## Exercise objective
Find each line of the entries with the string "computer", please, and copy it.

## Data supplied

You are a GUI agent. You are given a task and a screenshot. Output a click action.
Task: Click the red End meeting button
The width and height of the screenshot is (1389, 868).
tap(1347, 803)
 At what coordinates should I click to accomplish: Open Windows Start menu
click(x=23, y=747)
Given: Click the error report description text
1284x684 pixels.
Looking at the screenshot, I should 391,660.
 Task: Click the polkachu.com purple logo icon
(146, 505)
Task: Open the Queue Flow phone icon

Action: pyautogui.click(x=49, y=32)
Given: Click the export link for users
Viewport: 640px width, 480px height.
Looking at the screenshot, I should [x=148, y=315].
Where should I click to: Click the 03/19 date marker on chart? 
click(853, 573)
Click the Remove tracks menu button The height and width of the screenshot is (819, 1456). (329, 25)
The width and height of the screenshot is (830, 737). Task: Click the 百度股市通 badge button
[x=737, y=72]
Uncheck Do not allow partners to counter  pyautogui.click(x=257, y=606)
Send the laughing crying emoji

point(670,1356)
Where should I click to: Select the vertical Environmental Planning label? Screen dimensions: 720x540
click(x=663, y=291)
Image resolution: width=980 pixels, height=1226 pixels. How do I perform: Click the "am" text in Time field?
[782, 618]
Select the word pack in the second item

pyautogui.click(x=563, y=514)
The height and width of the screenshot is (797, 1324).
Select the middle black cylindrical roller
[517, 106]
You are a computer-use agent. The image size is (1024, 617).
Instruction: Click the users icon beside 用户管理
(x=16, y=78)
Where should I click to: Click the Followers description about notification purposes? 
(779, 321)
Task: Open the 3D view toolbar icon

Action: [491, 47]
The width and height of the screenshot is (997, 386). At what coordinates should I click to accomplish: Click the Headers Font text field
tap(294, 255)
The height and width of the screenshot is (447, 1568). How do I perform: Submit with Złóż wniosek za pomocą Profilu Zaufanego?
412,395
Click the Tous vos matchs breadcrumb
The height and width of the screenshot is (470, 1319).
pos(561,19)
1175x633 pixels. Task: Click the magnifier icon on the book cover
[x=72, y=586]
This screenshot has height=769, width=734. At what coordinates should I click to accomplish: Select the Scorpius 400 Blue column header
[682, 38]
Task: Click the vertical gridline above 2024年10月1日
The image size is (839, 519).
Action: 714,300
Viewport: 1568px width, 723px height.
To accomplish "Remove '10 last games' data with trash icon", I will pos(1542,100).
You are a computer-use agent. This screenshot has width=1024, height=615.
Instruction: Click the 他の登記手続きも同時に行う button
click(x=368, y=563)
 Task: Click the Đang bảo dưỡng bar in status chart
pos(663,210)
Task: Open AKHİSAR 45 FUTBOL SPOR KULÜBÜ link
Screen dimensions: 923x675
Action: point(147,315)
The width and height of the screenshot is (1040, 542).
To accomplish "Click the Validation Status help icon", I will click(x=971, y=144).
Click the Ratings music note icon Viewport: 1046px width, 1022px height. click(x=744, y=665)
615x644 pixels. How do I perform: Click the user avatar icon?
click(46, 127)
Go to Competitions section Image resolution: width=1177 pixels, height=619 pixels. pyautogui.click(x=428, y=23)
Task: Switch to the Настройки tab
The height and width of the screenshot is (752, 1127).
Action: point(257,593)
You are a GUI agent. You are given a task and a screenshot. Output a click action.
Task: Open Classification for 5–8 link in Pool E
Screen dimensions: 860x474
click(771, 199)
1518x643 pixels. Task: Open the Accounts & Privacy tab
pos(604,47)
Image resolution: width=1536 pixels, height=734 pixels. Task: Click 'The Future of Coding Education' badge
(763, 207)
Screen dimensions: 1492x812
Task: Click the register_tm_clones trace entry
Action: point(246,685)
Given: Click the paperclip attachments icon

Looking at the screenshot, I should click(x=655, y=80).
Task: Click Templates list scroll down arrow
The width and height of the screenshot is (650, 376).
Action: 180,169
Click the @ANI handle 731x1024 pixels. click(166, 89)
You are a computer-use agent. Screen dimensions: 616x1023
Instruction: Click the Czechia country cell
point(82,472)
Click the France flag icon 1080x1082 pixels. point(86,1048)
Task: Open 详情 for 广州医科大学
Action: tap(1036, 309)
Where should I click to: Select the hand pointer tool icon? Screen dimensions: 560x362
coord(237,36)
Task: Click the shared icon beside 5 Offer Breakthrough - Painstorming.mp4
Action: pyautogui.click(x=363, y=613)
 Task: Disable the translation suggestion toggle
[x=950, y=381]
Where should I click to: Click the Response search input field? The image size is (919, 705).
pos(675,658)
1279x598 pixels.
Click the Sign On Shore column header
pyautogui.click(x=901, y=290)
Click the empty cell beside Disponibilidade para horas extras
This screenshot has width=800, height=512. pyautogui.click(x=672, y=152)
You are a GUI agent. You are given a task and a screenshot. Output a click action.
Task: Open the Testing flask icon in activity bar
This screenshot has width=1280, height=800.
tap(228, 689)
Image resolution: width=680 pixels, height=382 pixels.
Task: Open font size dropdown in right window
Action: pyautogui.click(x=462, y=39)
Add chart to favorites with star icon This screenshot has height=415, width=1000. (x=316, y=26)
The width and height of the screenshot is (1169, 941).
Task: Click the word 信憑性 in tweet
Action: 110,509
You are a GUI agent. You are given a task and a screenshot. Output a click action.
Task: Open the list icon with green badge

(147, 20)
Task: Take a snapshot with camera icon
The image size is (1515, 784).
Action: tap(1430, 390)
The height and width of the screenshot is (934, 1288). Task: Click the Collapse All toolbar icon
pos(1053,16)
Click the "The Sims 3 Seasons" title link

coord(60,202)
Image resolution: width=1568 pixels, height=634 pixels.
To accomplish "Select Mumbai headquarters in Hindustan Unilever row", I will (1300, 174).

## Solution to this task
You are a computer-use agent. The image size is (1024, 617).
You are a computer-use agent. This screenshot has width=1024, height=615.
You are a computer-use agent. Screen dimensions: 616x1023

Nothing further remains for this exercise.